Not exactly politely following on from the BBC's very own department-store drama The Paradise, it seems that producers have decided to replace post-Edwardian mansions with turn-of-the-century store cupboards.

Turns out we owe it all to Downton Abbey. "Period dramas are a form that five years ago people thought were utterly dead," says cultural historian and critic Matthew Sweet. "The really extraordinary thing is that any of these shows exist at all."

"But the problem with the country home is you've only got the aristocracy and the servants. Whereas Downton is about the deluded idea that we were all happier when we knew our place, the department store emerges as a point in time when these class barriers were breaking down. Department stores are more middle class. They're about more of us."

Lindy Woodhead has spent more than 25 years working in fashion and retail. She is author of the book Shopping, Seduction & Mr Selfridge, which the new programme, starring Jeremy Piven as Henry Selfridge, is based on.

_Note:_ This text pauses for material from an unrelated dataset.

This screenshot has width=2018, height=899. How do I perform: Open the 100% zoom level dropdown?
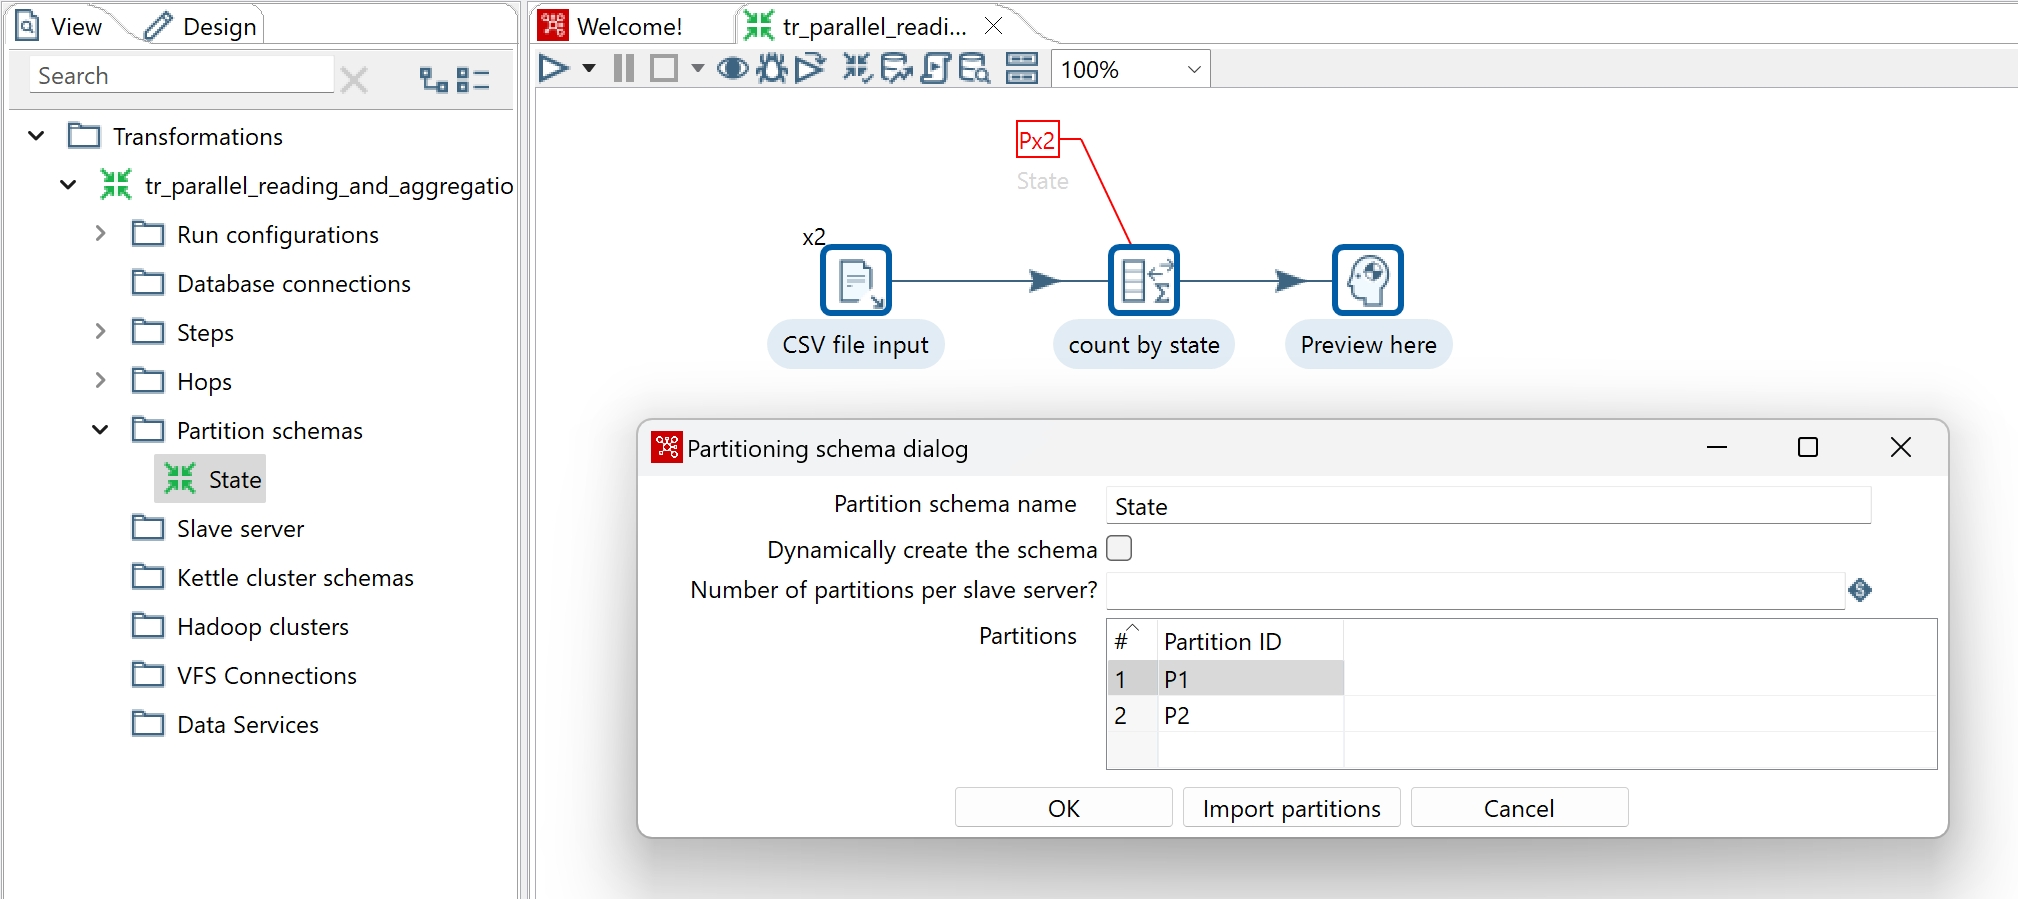tap(1193, 70)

"Retail is one of our largest employers," she points out. "To see the history of shopping unfurl, with the backdrop of the character of Henry Selfridge, is really quite exciting."

For Tara Draper-Stumm, co-author of London Shops: The World's Emporium, the idea of a drama set in a department store brings together the ideals of our consumer-based society. She points out that a show "about shop girls in Harrods would probably also go down well". "There's a love of a bygone age," she explains, "where people would wait on you."

It may be of little comfort to the beleaguered survivors of the January sales, but after a few minutes of watching Mr Selfridge it's bitterly clear that shopping isn't what it was.